== WORK ORDER ==
Look through the entries below. Report each line that has the word "agent" in it.

(TASK INPUTS Opens)

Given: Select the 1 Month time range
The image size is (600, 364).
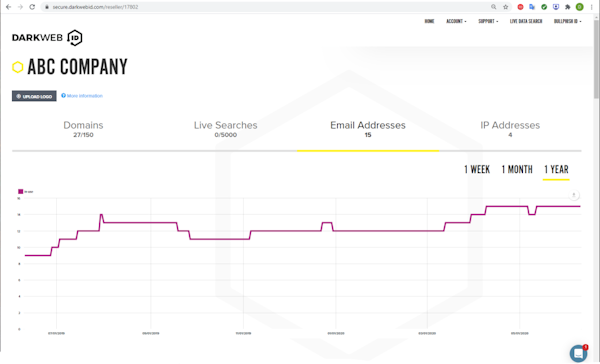Looking at the screenshot, I should tap(517, 169).
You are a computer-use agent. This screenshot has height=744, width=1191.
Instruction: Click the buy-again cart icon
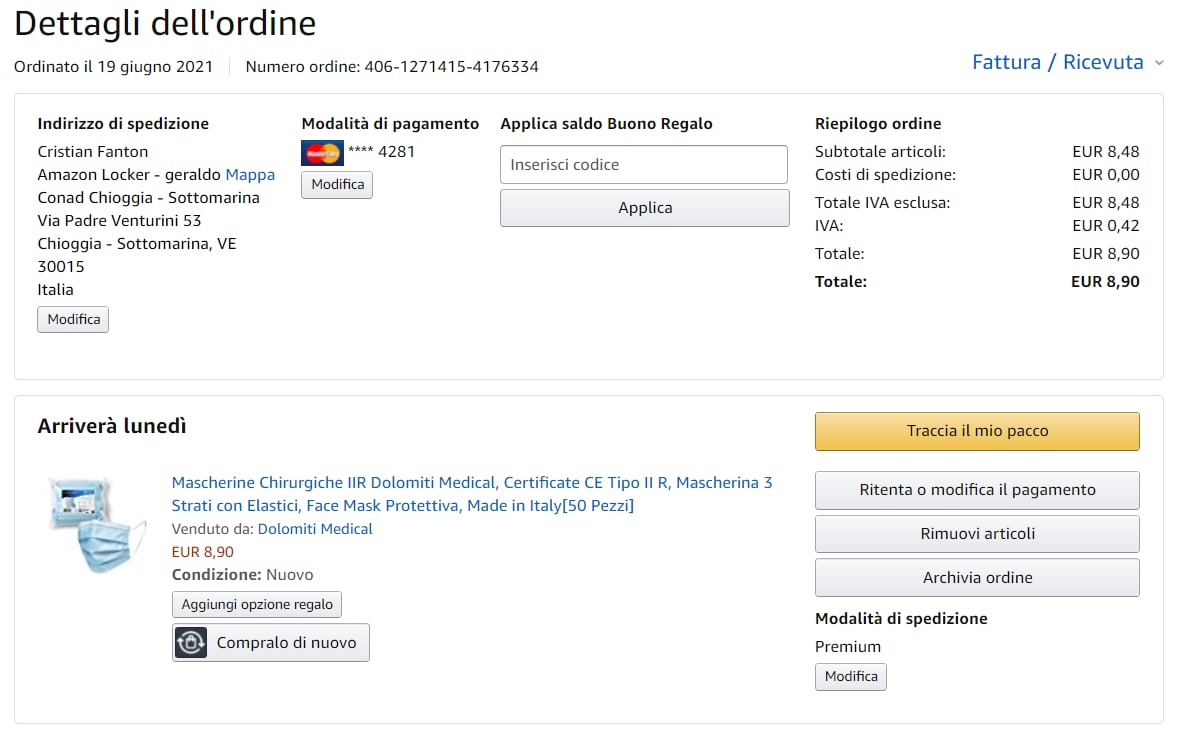coord(191,643)
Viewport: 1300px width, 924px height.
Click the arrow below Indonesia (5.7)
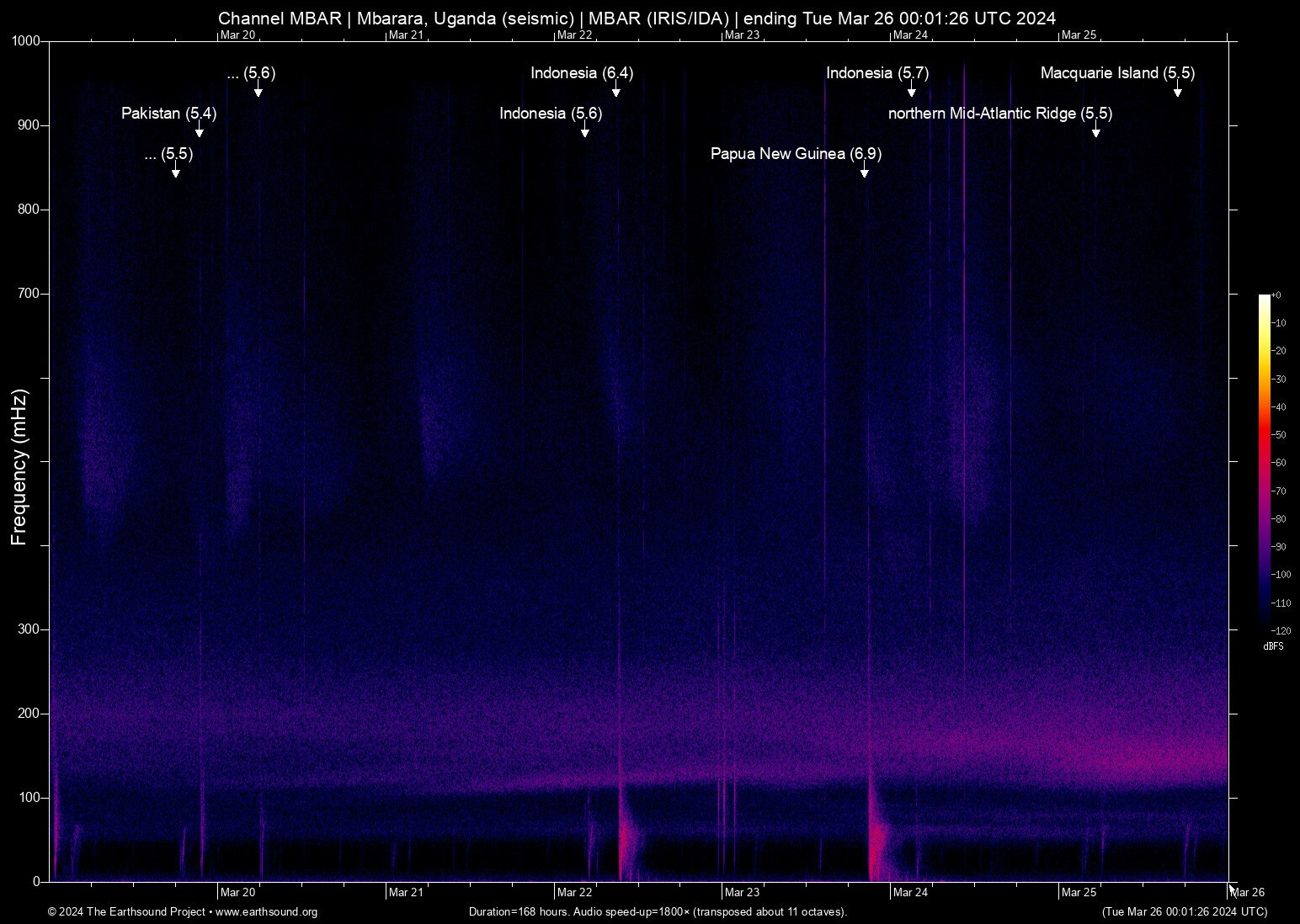(911, 92)

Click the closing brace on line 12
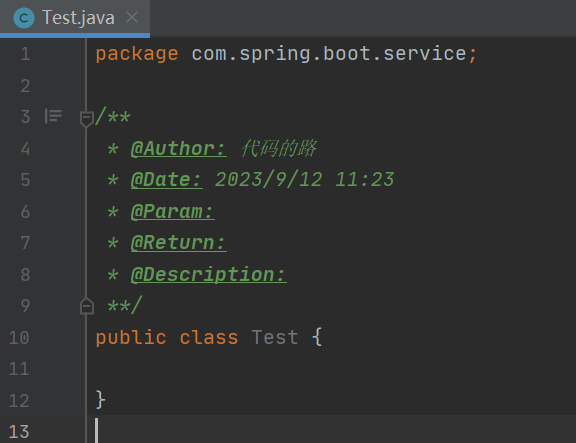100,400
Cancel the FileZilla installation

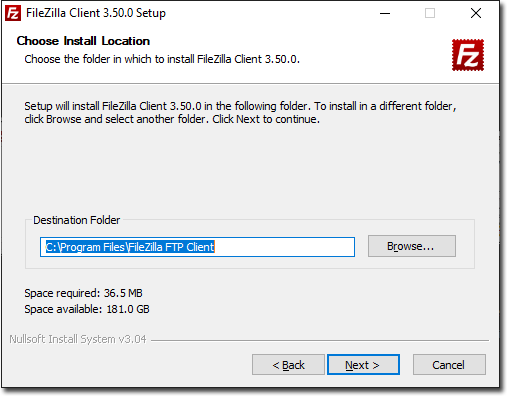(449, 365)
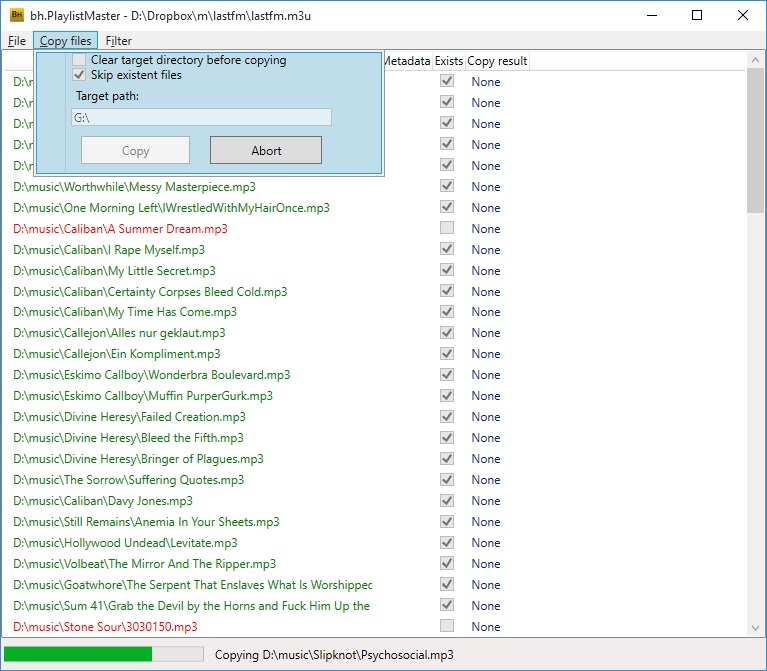The image size is (767, 671).
Task: Click the scroll up arrow of the list
Action: [756, 60]
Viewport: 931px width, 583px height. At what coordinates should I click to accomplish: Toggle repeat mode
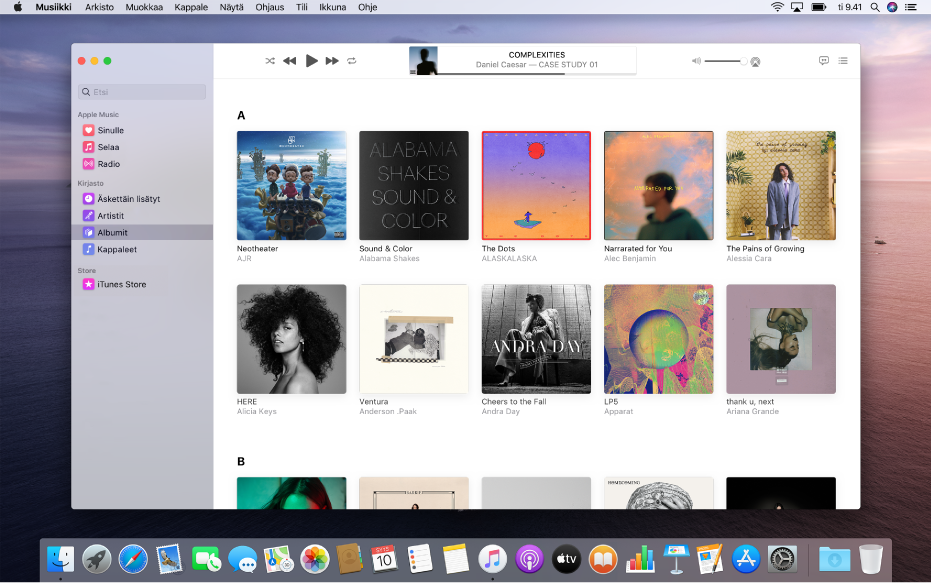(x=351, y=60)
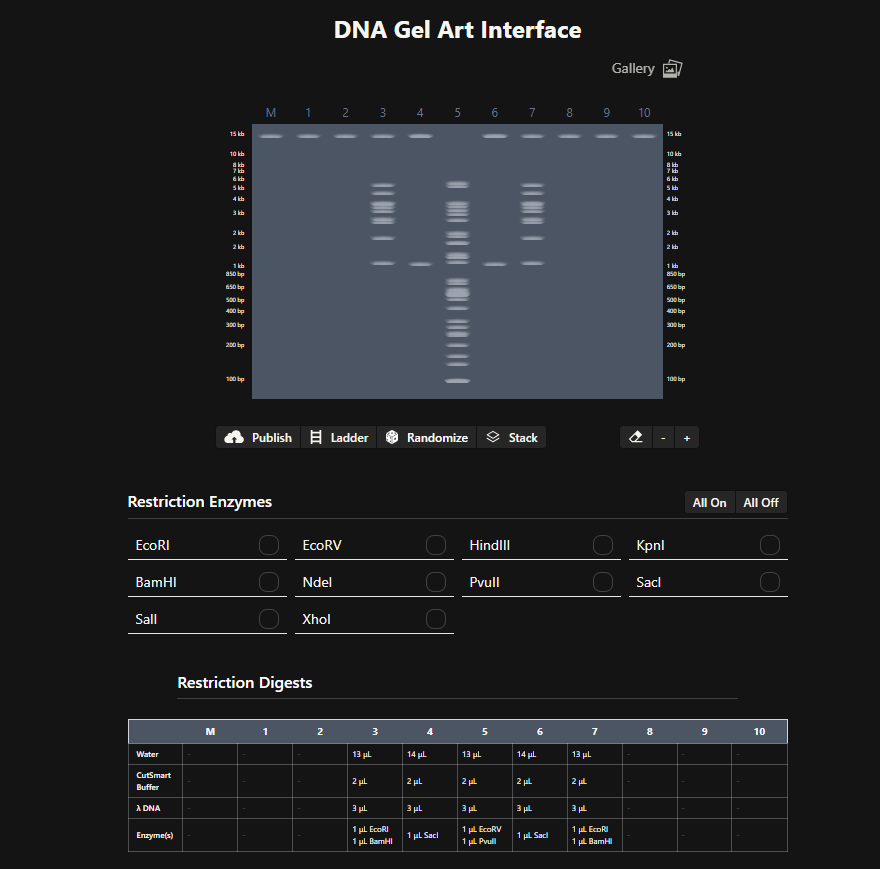Image resolution: width=880 pixels, height=869 pixels.
Task: Click the Enzyme(s) cell for lane 3
Action: point(375,835)
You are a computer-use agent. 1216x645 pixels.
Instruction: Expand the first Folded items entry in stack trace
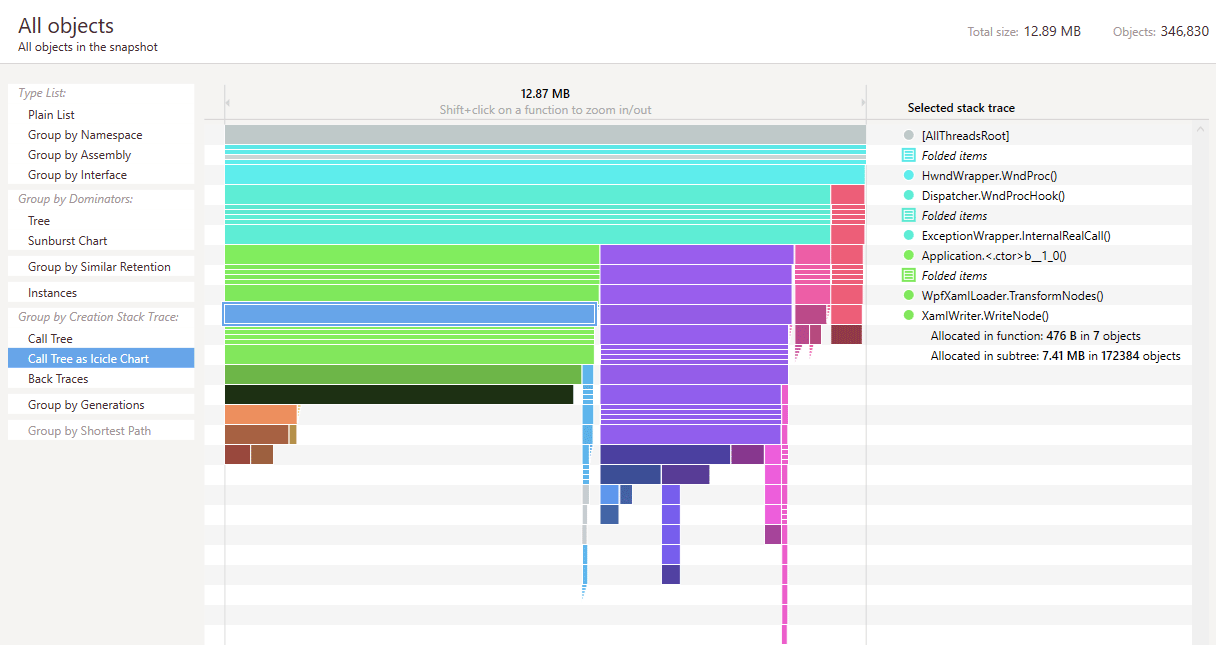click(954, 156)
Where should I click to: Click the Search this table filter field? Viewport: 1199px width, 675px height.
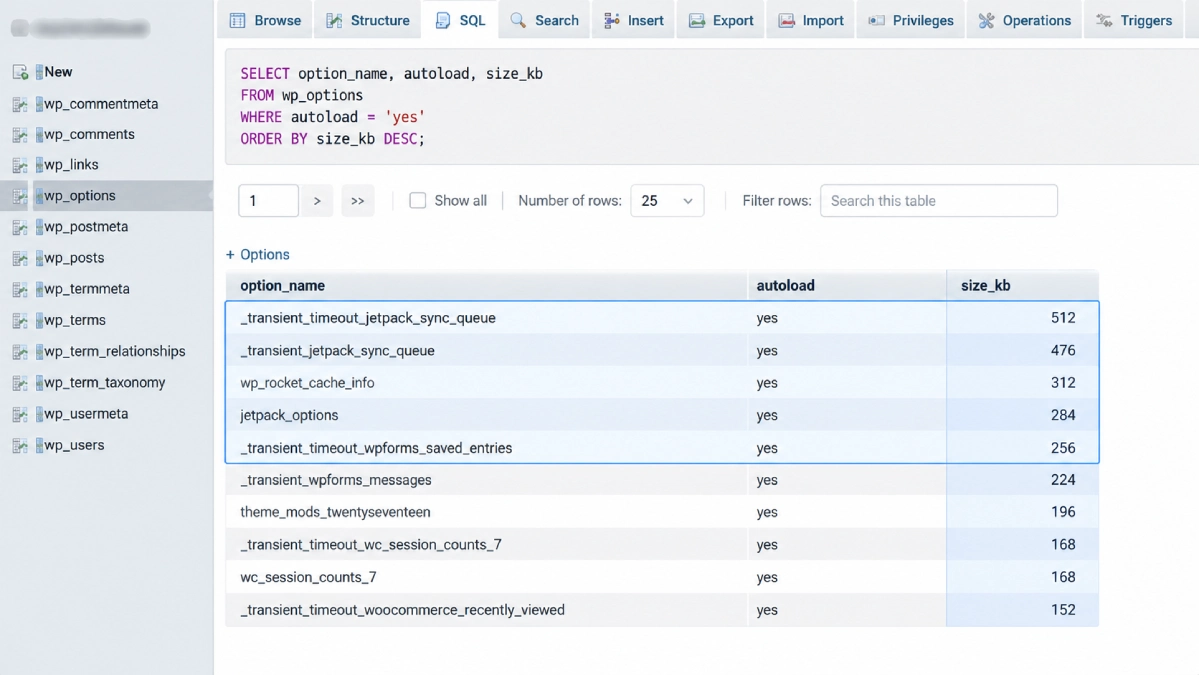(939, 200)
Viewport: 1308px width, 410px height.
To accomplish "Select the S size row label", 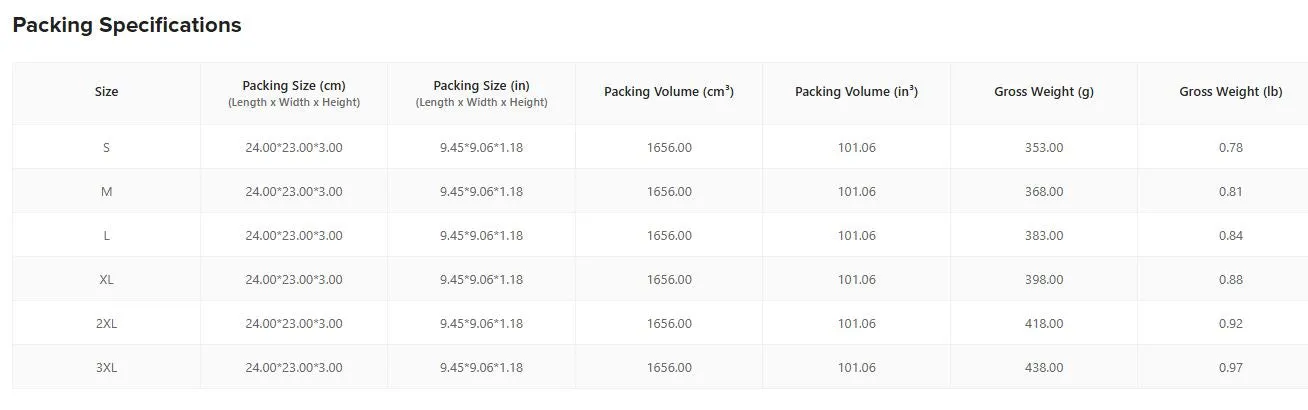I will [x=106, y=147].
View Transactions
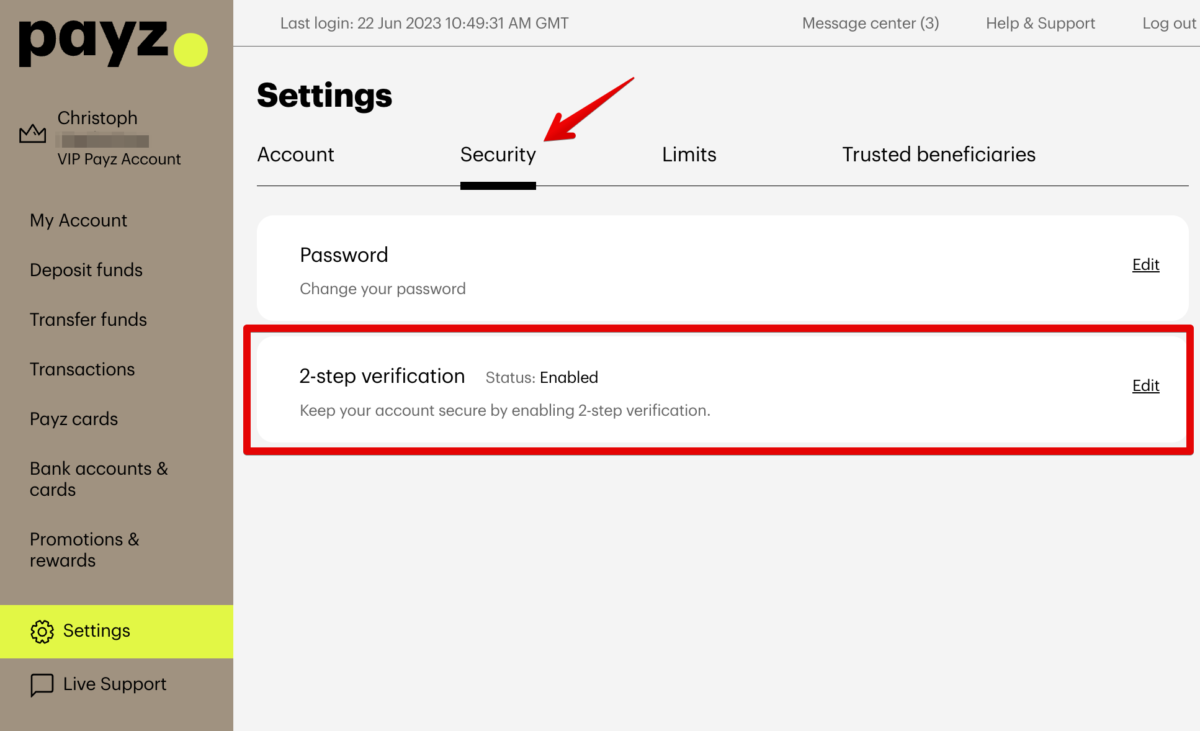Screen dimensions: 1200x731 [82, 369]
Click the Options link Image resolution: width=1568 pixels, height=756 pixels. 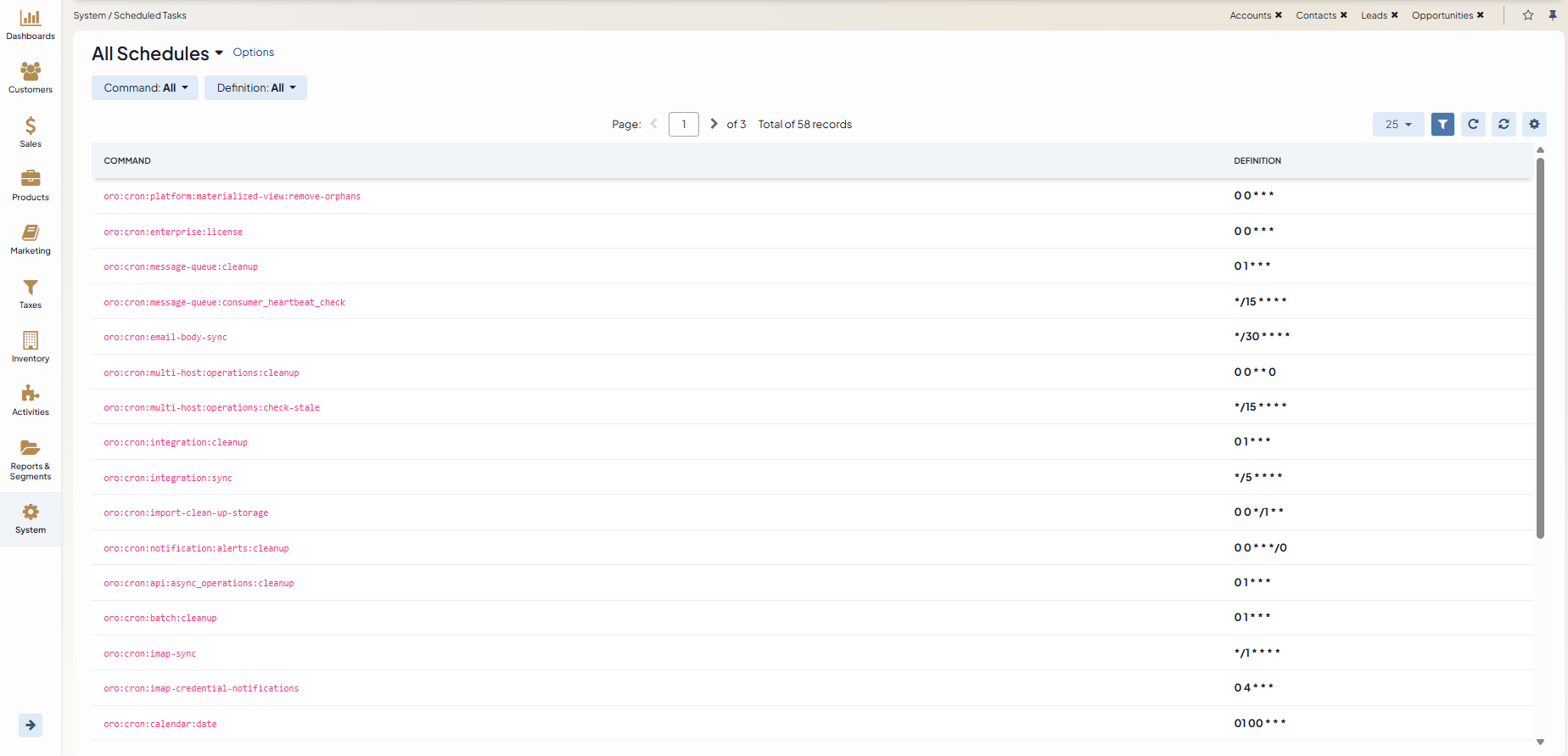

(TASK INPUTS Closes)

== OUTPUT OF THE TASK ==
You are a computer-use agent. This screenshot has height=744, width=1191.
You are a computer-use agent. 1216x645 pixels.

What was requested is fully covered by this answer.